**DESCRIPTION OF THE TASK**. Starting with the line containing "Código (579, 805)" and continuing through the end of the listing below, rewrite each line in full, shifting every click coordinate in the answers by adding 117 to it.

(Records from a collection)
■ ■ ■ ■

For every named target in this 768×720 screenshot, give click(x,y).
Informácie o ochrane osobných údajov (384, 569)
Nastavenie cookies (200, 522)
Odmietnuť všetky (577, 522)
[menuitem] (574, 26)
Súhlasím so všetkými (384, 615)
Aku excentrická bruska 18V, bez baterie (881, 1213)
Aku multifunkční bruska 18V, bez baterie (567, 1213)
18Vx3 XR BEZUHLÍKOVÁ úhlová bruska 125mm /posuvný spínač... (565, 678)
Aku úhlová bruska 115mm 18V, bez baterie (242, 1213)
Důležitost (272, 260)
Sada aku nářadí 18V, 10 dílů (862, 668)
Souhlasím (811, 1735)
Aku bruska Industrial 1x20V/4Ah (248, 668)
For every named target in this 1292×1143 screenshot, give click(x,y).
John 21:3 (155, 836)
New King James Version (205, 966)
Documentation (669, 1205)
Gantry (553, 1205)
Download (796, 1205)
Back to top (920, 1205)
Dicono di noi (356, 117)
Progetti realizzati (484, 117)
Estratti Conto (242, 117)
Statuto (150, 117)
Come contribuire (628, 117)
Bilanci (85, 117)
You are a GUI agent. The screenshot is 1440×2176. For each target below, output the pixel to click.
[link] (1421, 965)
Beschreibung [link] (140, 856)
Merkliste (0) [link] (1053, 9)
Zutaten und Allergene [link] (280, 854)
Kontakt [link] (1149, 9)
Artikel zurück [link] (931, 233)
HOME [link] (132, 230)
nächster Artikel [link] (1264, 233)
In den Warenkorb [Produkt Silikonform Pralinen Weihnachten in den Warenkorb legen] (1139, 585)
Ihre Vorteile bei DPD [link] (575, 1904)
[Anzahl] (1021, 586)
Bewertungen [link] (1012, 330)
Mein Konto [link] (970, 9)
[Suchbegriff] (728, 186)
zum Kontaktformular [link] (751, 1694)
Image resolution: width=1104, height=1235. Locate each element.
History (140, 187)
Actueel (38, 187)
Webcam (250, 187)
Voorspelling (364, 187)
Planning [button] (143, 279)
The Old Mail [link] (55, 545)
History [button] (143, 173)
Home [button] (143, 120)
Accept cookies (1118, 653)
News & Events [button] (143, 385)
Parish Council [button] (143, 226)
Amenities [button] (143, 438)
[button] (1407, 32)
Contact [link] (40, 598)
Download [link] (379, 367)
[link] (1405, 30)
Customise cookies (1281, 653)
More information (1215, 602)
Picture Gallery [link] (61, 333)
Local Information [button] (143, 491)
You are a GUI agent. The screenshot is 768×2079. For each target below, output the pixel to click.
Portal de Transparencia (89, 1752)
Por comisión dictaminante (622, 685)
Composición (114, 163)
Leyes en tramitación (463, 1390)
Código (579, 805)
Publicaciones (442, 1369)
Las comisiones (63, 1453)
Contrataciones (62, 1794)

■ ■ ■ ■

**THE OUTPUT**.
Código (696, 922)
Publicaciones (559, 1486)
Las comisiones (180, 1570)
Contrataciones (179, 1911)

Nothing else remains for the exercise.